La chancelière Angela Merkel en conférence de presse, le 17 septembre 2012 à Berlin [John Macdougall / AFP] La chancelière Angela Merkel en conférence de presse, le 17 septembre 2012 à Berlin [John Macdougall / AFP]

La chancelière allemande Angela Merkel a affirmé lundi que l'Allemagne misait sur la consommation pour soutenir la croissance du pays dans un "environnement incertain", lors d'une conférence de presse.

"L'Allemagne soutient une politique qui n'est pas seulement basée sur une réduction des dépenses et sur la rigueur budgétaire (...) Nous voulons freiner notre niveau d'endettement, mais si nous menons trop de coupes budgétaires, alors l'Allemagne augmenterait ses déséquilibres et pénaliserait la consommation", a affirmé Mme Merkel devant la presse.

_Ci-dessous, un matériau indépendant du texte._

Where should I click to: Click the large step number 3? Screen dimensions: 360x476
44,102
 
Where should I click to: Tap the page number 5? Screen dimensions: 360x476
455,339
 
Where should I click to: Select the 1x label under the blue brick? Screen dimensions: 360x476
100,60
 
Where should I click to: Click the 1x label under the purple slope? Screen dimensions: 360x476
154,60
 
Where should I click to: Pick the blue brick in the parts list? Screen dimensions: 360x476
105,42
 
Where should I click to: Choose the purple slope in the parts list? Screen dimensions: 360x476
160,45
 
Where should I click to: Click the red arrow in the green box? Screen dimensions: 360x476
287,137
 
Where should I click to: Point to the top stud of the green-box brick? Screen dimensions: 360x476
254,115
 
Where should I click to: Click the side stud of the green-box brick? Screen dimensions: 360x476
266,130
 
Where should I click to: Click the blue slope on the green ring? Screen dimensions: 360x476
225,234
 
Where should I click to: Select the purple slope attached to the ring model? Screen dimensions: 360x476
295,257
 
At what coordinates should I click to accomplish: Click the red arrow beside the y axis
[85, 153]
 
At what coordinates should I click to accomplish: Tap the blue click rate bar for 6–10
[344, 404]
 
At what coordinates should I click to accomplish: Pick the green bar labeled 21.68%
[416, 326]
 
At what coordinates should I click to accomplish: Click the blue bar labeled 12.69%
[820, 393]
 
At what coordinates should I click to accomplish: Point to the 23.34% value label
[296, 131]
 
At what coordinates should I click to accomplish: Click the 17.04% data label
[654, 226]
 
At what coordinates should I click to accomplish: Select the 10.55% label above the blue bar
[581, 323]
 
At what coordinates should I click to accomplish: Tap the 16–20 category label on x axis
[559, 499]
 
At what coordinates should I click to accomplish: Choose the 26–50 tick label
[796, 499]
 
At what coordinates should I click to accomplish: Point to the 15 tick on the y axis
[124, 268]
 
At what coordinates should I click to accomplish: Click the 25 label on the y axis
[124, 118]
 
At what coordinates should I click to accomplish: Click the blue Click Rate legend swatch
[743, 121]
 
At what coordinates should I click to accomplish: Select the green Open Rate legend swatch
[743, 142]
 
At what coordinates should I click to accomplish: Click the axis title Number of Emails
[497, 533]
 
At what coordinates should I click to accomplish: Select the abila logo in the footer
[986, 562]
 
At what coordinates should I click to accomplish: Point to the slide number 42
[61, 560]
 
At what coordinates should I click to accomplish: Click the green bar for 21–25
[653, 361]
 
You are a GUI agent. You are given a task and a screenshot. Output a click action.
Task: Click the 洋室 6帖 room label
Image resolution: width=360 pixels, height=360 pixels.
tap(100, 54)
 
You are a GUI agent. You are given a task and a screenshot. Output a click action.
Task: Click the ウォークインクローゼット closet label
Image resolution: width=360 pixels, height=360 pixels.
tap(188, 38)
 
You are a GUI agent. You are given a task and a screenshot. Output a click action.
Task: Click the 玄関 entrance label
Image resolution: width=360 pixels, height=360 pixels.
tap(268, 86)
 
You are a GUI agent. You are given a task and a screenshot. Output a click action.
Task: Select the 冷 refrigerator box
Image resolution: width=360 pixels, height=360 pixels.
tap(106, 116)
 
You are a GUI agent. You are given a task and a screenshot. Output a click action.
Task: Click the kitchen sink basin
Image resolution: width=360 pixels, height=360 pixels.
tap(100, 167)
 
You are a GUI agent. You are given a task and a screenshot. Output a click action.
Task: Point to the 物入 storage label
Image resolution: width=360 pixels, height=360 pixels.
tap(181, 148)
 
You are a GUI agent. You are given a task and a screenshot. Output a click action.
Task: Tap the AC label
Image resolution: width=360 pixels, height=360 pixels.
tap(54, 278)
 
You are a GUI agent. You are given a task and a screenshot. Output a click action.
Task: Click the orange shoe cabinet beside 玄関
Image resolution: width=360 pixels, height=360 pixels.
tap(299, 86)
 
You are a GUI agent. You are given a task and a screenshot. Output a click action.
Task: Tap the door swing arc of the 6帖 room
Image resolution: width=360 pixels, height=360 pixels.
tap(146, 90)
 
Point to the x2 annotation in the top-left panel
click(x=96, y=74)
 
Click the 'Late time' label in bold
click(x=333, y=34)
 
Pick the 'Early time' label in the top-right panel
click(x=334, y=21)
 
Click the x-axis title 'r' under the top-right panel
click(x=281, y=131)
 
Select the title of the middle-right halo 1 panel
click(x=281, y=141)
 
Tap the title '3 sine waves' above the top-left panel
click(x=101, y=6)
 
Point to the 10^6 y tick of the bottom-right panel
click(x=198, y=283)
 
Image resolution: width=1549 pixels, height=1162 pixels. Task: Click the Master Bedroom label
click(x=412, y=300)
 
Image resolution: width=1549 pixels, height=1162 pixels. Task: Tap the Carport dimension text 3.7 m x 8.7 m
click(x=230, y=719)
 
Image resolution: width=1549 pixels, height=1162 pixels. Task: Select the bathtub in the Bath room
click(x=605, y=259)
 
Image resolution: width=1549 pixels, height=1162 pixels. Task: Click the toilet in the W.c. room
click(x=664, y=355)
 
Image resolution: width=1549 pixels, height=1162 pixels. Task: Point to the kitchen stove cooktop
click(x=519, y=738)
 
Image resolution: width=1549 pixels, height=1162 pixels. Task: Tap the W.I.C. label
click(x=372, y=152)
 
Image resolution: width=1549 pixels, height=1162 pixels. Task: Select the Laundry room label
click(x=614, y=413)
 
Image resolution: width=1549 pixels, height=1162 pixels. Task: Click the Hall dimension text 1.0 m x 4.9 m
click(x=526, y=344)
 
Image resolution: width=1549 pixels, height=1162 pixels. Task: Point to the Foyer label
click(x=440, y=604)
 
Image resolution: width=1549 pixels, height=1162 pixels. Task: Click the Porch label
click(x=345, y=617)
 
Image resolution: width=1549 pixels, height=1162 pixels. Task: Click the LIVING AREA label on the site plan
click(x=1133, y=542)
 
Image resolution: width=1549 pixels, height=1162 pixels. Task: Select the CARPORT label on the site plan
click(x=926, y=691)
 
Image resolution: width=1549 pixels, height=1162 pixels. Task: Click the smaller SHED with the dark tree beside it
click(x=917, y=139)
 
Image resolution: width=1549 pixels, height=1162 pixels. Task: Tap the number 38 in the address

Nous essayons d'aborder la question de la "consommation, à travers notamment une réduction des cotisations de retraite et une réformes de la fiscalité, tout ce qui permet de renforcer la croissance et de réduire les déséquilibres" avec les autres pays européens, a poursuivi Mme Merkel.

Mais elle a exclu de laisser s'envoler le coût du travail en Allemagne, sinon le pays "perdrait sa compétitivité à l'export".

Sur la question de la politique européenne, Mme Merkel a estimé que "nous devons montrer que nous avons tiré les leçons du passé, qui n'a pas été bon, et qu'à l'avenir nous respecterons le pacte budgétaire", ajoutant que "quand le niveau d'endettement est si haut, les marchés financiers sont inquiets de savoir s'ils peuvent investir leur argent en Europe".

"Notre polique doit être dirigée en direction de la croissance, ce qui doit nous mener à des réformes de structures, car ces réformes ne coûtent pas d'argent, mais ouvrent des perspectives économiques", a souligné Mme Merkel.